Observo irreverencia y despiporre en la Red y en los medios de (in)comunicación porque la alcaldesa de Madrid, Ana Botella, parece haber dado muestras de desconocimiento del inglés durante su intevención en una rueda de prensa tenida en Buenos Aires, con motivo de salir gallardamente en defensa de la candidatura de la ciudad que gobierna para albergar ciertos juegos deportivos.
Pues bien, tercio de mala gana en los cotilleos para protestar: no veo qué gracia tiene que una española no hablé inglés. ¿Tendría que dar risa el que una húngara no hablase lituano, o una vietnamita portugués? Sencillamente, el inglés no es la lengua de la alcaldesa. Hasta dónde yo sé, no existe ninguna ley que exija hablar otra lengua que la materna para legislar en representación de alguien.
Otra cosa distinta sería que, para dedicarse a la política en foros internacionales, se recomendase dominar más de un idioma.

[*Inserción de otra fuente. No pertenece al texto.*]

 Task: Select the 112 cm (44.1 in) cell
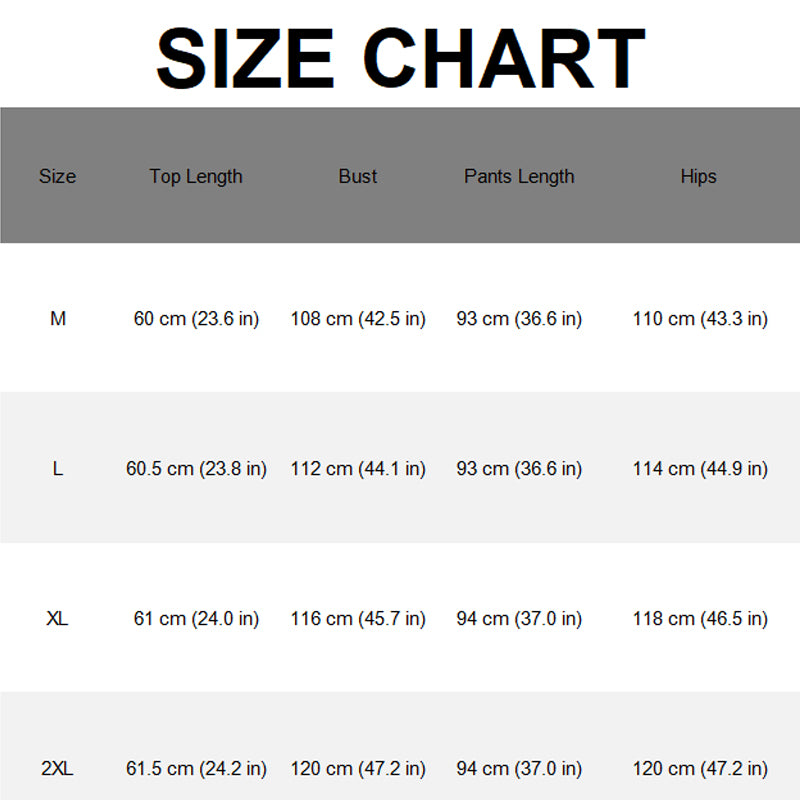pos(358,469)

Eso parece razonable, pero, para demostrar que no lo es, bastaría con someter a un examen de poliglosia, o simplemente de bilingüismo, a los políticos estadounidenses o británicos.
Así que, convendría dejar de dar por supuesto que un ciudadano español, incluso cargo público, tiene que hablar un inglés del que nadie se descojone. No, por el momento y mientras sigamos siendo ciudadanos de un país independiente, el problema no está en que Ana Botella no sepa hablar la lengua de Johnny Rotten (¡incluso aunque su partido insista en lo contrario!): el problema es que no sabe hablar ni la lengua de ese país suyo, al que pretende representar.
En la mencionada conferencia de prensa un periodista angloparlante osa preguntarle si resulta oportuno que un país sumido en una crisis de deuda pública y con el 27 por ciento de su población activa en paro se gaste los cuartos en organizar los susodichos juegos deportivos. Ana Botella prescinde muy coqueta de los cascos de interpretación y responde en román paladino. La transcripción de su respuesta es, con toda la precisión posible, la que sigue:
- Tenemos el 90% de las infraestructuras hechas, son unas infraestructuras eh de gran calidad, tenemos eh instalaciones deportivas de gran eeeh calidad y eso cremos que puede ser una nueva forma de ser candidato una ciudad con el 80% de las infraestructuras hechas.
¿Alguien puede sacar de ese pastiche sonoro, de ese revoltijo alfanumérico no ya algo conectado remotamente con la pregunta, sino algo conectado, sin más, articulado, referido a una idea precisa? El discurso público que expresa la regidora de la capital de España en su lengua materna está un paso más allá del galimatías y cerca ya del balbuceo. ¿Qué más da si ha entendido o no ha entendido el inglés? No conviene ver la Botella medio llena cuando simplemente está medio vacía.